*** Opening of Dataset records ***
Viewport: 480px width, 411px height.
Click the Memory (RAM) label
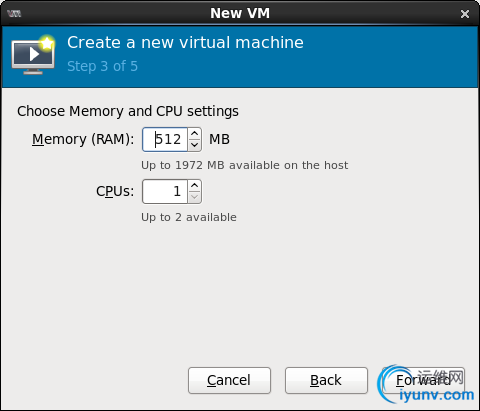pyautogui.click(x=83, y=139)
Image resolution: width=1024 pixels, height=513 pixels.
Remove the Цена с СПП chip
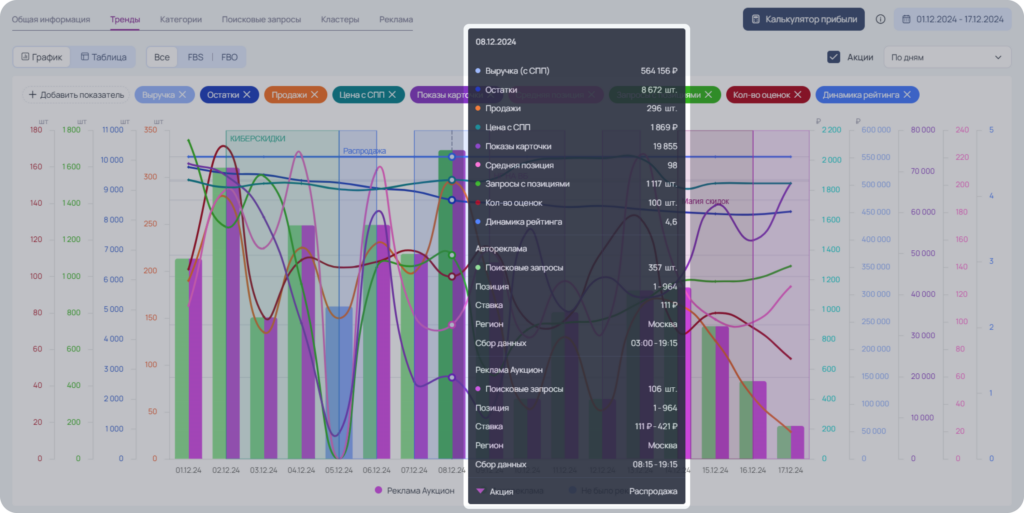[392, 95]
*** Close of Dataset records ***
§ Exercise description
Find the word "height" in the records. Copy every line it appears in.

§ Response for this exercise
Viewport: 480px width, 411px height.
Image resolution: width=1024 pixels, height=513 pixels.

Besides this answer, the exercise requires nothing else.